The very best ghost stories begin in the dark. It is a pitch black filthy night. Two sinister-looking men hooded in bulky outdoor walking gear with backpacks clamber up a ladder from the orchestra pit into sight – wet, ravenous and hopelessly lost. They glimpse a pinprick of light which is not a star, as they first imagine, but a far off house where they are greeted by a strange, world-weary old man carrying an umbrella. It is a wonderfully atmospheric beginning to The Devil Inside, a new opera receiving its first performance in Glasgow from Stuart MacRae, with libretto by Louise Welsh, based on The Bottle Imp, a deliciously dark Hawaiian short story by Robert Louis Stevenson.

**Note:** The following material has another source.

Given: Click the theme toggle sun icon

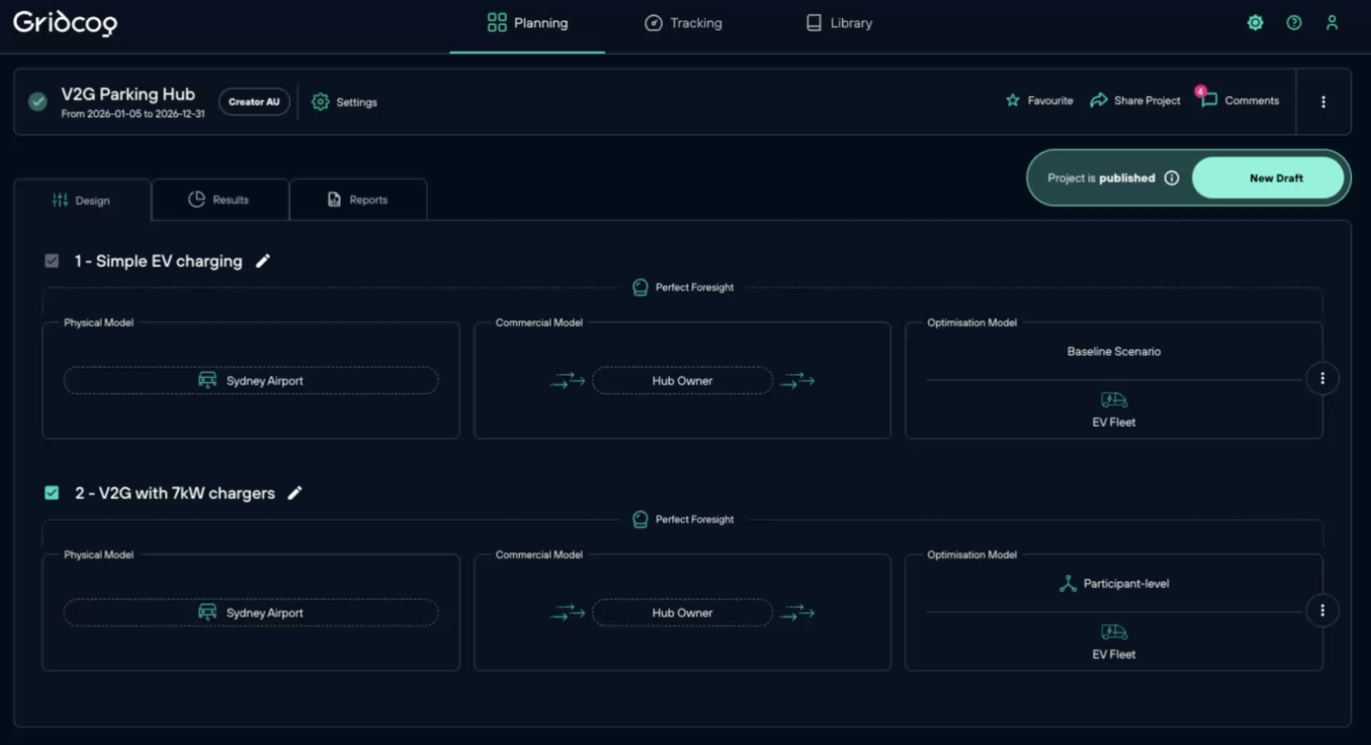Looking at the screenshot, I should point(1255,23).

The aim of Scottish Opera's Five:15 project was to introduce composers and writers to work together to produce 15 minute operas which would hopefully result in the creation of larger scale works. MacRae and Welsh worked together to produce Remembrance Day in 2009, and then Ghost Patrol at the 2012 Edinburgh Festival. One of the big challenges faced by the librettists in particular was cutting wordy scripts down to the barest of bones to convey the story for opera. The learning experience has been successful for Welsh, who has not only distilled Stevenson’s tale using effective simple poetic clarity, but has come up with a new utterly chilling ending.
The Faustian plot is beguilingly simple. There is a bottle in which lives a devilish imp who will grant the current owner whatever he or she desires. The bottle may be sold on, but always for less than its purchase price, but with it comes the curse that a person dying in possession gets to roast in hellfire for ever. Shaking up the fairy-tale bottle for today’s more secular times, considerable thought was given to the modern equivalent of Stevenson’s eternal damnation, with the result that by the end it is clear that the Bottle Imp is indeed the worst sort of devil, his work shockingly unfinished.
Scored for just 15 players, MacRae’s music was tautly drawn, angular and intense as conductor Michael Rafferty relished the swings between orchestral lyrical richness and exposed, nervy solos and ensembles to reflect the strange twists of the tale. At key ‘bottle’ moments there was an ethereal quality to the writing and instrumentation, with slippery microtones appearing and odd noises emerging, at one point involving the percussionist slowly deflating a balloon as the three upper string players set down their instruments and blew softly into harmonicas. Each of the seven scenes had a different musical feel, with short sparky interludes joining up the gaps. The spiky and occasionally riotous score was matched with lyrical and expressive vocal parts which seemed to come very naturally following speech pattern.